▶ [The exercise]: Pick out each line below that contains the string "shortcut", treating uppercase and lowercase letters as different, and copy those lines.

▶ [Data rows]:
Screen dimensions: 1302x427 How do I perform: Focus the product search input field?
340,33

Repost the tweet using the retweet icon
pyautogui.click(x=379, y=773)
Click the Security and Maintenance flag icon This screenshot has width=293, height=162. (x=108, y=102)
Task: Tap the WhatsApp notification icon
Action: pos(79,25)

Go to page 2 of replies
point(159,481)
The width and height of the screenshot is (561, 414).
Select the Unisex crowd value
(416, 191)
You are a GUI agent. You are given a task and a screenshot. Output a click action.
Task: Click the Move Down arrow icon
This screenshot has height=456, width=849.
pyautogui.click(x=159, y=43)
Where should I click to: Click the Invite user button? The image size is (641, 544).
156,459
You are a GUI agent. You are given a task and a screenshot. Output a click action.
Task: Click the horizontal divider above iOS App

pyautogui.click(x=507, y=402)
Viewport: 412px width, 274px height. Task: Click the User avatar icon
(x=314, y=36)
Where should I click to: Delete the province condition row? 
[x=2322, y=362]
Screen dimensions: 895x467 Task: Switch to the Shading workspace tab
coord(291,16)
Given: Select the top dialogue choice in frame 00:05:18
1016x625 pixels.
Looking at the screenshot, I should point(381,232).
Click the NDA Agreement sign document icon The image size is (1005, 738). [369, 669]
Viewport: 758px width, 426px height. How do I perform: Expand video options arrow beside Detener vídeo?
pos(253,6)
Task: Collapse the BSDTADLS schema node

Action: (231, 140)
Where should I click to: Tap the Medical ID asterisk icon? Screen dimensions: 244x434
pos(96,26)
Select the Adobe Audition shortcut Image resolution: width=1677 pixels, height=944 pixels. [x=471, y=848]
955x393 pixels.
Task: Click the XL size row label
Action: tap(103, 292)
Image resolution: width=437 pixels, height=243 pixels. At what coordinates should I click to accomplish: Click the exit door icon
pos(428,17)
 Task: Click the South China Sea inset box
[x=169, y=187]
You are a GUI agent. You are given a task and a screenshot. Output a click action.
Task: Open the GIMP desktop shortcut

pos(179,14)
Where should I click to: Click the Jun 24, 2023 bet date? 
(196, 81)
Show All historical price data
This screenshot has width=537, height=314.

▶ [Output for this exercise]:
Select the Adobe Audition shortcut Image resolution: width=1677 pixels, height=944 pixels. [x=471, y=848]
Task: Open the GIMP desktop shortcut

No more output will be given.